— START TEXT BLOCK —

If you're not in ~ you can always do ~/projects which is almost as easy.
[QUOTE=Dr. Evilcop;52545892]If you're not in ~ you can always do ~/projects which is almost as easy.[/QUOTE] Yeah that's what I thought. I'll go with this! Thanks :)
Slowly but surely figuring my way around Arch.
Decided to give Antergos a try after an update borked grub in Xubuntu (Why did it install in BIOS mode anyway?) It's spectacular, it's basically Arch set up sensibly. Other than that VFIO has been pretty fun, PIP mode on my monitor is great for switching back and forth from host to VM's
[QUOTE=Bonzai11;52552975]Decided to give Antergos a try after an update borked grub in Xubuntu (Why did it install in BIOS mode anyway?) It's spectacular, it's basically Arch set up sensibly. Other than that VFIO has been pretty fun, PIP mode on my monitor is great for switching back and forth from host to VM's[/QUOTE] Antergos is Arch, without the hassle, and looks good out the box + is easy to use. I genuinely would consider recommending it as a beginner distro once Cnchi is a little more intuitive (the partitioning part)
Well for some reason the config and streaming randomly decided to stop working for me today, so I'm gonna see if I can't figure out what's going on and revise the guide. Til then here's a placeholder so I don't mess up peoples iptables settings. It was working so well yesterday ;_;
All Chinese input for Linux is garbage, unfortunately. Not updated since 2013, missing several characters. The main Ibus input method is missing the character jian1(can't type it this is the phonetics) which means fry(As in fry an egg). If I use sunpinyin(an fcitx input method) I can get these common characters back, but I can't choose a specific regional variation of Chinese, which is important because I go between talking with mainland Chinese people in simplified Chinese and people in Taiwan with traditional Chinese. I can switch between simplified and traditional but the variations are different to what is used by most taiwan people. It's really disappointing.
I'm liking Arch so far. The AUR has been offering almost every piece of linux software / firmware I've wanted. I can either download them from the git link it provides, or install it using pacman. It's nice and lightweight. I like it.
[QUOTE=FurrehFaux;52554304][B]This is a guide for using Steam's In-Home Streaming from a Windows box to a Linux client[/QUOTE] What's the latency like? I found wireless had an unbearable delay, but this sounds hopeful.
I've been fine streaming off 2x2 MIMO AC
[QUOTE=SataniX;52555149]What's the latency like? I found wireless had an unbearable delay, but this sounds hopeful.[/QUOTE] [url=https://www.reddit.com/r/linux_gaming/comments/3znh8e/will_steam_inhome_streaming_work_with_pass_through/cynmoao/]This post[/url] says there's a lot of encoding and decoding overhead that make it pretty unbearable. Might be different on good machines. It's an old post so there might be hardware acceleration now, but it does point out that the networking lag is about 1-2ms.

— END TEXT BLOCK —

▸ **WORK TO DO**: Return the exact passage of the Linux forum thread starting with "I've been fine" and going on through "is about 1-2ms.". The data after this point is separate material, unrelated to the forum thread.

— START DATASET CONTENT —

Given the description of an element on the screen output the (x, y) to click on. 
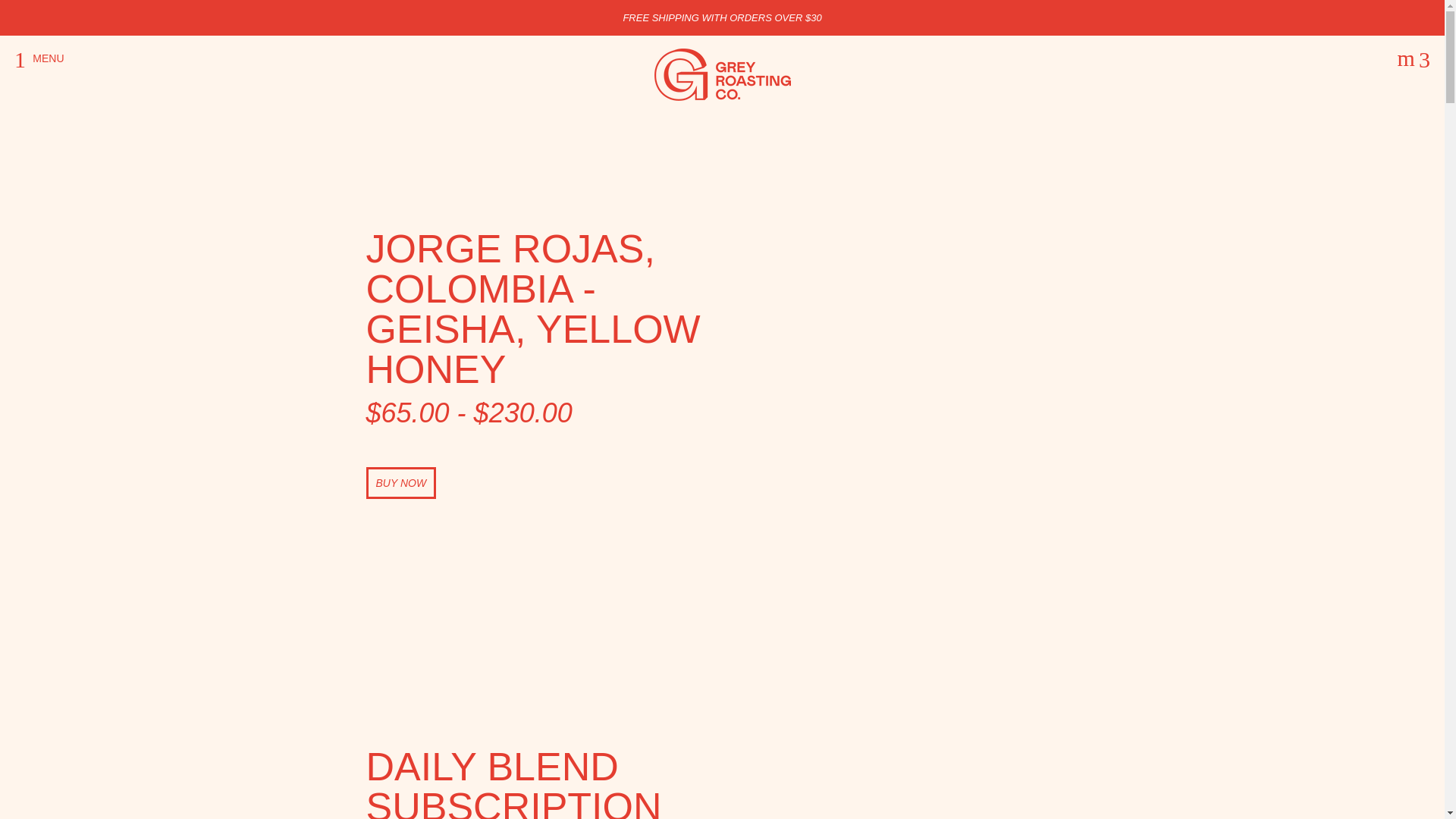
MENU (39, 58)
Given the description of an element on the screen output the (x, y) to click on. 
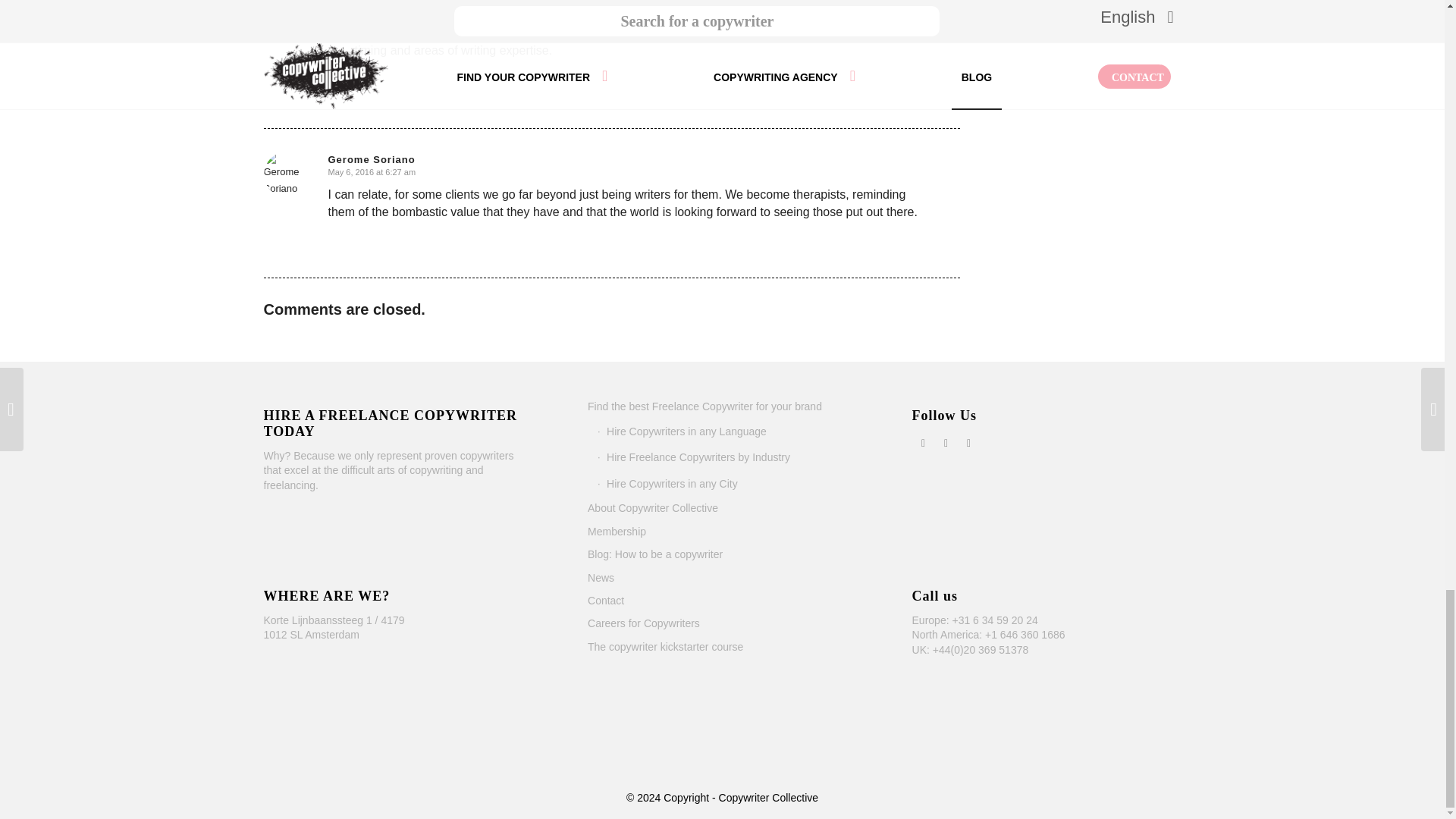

— END DATASET CONTENT —

▸ **RESPONSE TO THE TASK**:
I've been fine streaming off 2x2 MIMO AC
[QUOTE=SataniX;52555149]What's the latency like? I found wireless had an unbearable delay, but this sounds hopeful.[/QUOTE] [url=https://www.reddit.com/r/linux_gaming/comments/3znh8e/will_steam_inhome_streaming_work_with_pass_through/cynmoao/]This post[/url] says there's a lot of encoding and decoding overhead that make it pretty unbearable. Might be different on good machines. It's an old post so there might be hardware acceleration now, but it does point out that the networking lag is about 1-2ms.